Die Folgen der Corona-Krise, der Krieg in der Ukraine, finanzielle Sorgen, Klimakrise und Zukunftsängste - die derzeitige Lage macht vielen Menschen zu schaffen. Viele benötigen professionelle Hilfe - aber die Wartezeiten auf einen Termin liegen laut Landespsychotherapeutenkammer derzeit - je nach Region - bei mehr als fünf Monaten.
"Gerade jetzt in der dunklen Jahreszeit warten viele dringend auf einen Therapieplatz", so der rheinland-pfälzische Gesundheitsminister Hoch.
In einem Brief an Parteikollege und Bundesgesundheitsminister Karl Lauterbach fordert Hoch den Bund auf, für mehr Therapieplätze zu sorgen, vor allem für Kinder und Jugendliche. Im Koalitionsvertrag sei eine grundlegende Reform der psychotherapeutischen Bedarfsplanung vorgesehen, man müsse im Vorgriff darauf aktiv werden.
Genug Fachkräfte - zu wenig Zulassungen
Im Gegensatz zu anderen medizinischen Berufen gebe es keinen Fachkräftemangel. "Wir haben genügend ausgebildete Psychotherapeuten und Psychotherapeutinnen, die aber keine Kassenzulassung haben", so Hoch. Aus Sicht der Landespsychotherapeutenkammer (LPK) fehlen für eine angemessene Versorgung mindestens 200 zusätzliche Kassensitze, also Zulassungen. Darunter müsse mindestens ein Viertel für Kinder-und Jugendlichenpsychotherapeuten sein.

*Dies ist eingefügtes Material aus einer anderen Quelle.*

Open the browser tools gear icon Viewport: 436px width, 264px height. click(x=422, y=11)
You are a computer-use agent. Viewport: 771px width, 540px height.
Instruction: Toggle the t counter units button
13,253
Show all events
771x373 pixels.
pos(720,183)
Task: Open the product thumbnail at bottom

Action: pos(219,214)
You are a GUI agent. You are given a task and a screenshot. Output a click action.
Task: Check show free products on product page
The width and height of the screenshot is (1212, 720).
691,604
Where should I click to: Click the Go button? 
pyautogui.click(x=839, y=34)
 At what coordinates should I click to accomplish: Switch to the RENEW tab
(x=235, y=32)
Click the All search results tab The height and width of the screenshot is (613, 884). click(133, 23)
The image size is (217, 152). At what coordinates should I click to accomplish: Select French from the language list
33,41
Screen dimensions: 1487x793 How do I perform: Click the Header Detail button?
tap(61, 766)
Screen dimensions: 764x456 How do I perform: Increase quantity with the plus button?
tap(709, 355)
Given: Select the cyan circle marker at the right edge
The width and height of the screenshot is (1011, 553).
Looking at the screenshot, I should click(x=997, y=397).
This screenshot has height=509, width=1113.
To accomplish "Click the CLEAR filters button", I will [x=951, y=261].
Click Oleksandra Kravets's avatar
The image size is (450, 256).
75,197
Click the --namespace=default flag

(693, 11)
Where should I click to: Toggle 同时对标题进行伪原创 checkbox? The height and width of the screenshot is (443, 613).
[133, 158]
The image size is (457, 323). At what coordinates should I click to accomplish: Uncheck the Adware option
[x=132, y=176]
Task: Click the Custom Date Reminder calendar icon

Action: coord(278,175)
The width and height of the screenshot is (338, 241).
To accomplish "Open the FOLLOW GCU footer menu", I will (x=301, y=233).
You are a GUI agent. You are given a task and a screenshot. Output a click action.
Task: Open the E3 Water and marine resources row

Hoch sieht drei Möglichkeiten, die kurzfristig Abhilfe schaffen könnten: ein anderer Verteilungsschlüssel je Einwohner, mehr Zulassungen und mehr ambulante Angebote.
Ein Ansatzpunkt sei das Verhältnis der zugelassenen Psychotherapeuten zur Einwohnerzahl. Nach den Vorgaben des Gemeinsamen Bundesausschusses von Ärzten und Krankenkassen (GBA) kommt derzeit in zentralen Orten ein Therapeut auf 3.173 Einwohner, in rein ländlichen Bereichen ist das Verhältnis 1 zu 5.754 Einwohner.
Kurzfristig knapp 300 Kassen-Zulassungen möglich
Rheinland-Pfalz als ländlich geprägtes Bundesland habe daher sehr wenige Kassensitze für Therapeuten. Würde man das Verhältnis in den Regionen auf einen Therapeutensitz pro 4.500 Einwohner erhöhen, entstünden gut 140 zusätzliche Kassensitze. "Für die Wartezeiten wäre das schon eine ziemlich große Entlastung", sagte Hoch.
Ebenfalls rund 140 Kassensitze könnten geschaffen werden, wenn die rechnerische Überversorgung weiter gefasst werde "und wir nicht bei 110 Prozent weitere Zulassungen sperren, sondern erst bei 140 Prozent", erklärte Hoch seinen zweiten Vorschlag. Dies würde zwar nicht nur den Vorteil in ländlichen Regionen bringen, sondern sich anders verteilen.
Mehr ambulante Angebote in Kliniken
Die dritte Möglichkeit sei, psychiatrischen Krankenhäusern oder Fachabteilungen zeitweise eine sogenannte Institutsermächtigung zu erteilen, also die Möglichkeit, ambulante Therapien anzubieten. Das würde laut Hoch sogar noch die Krankenhausstandorte stärken.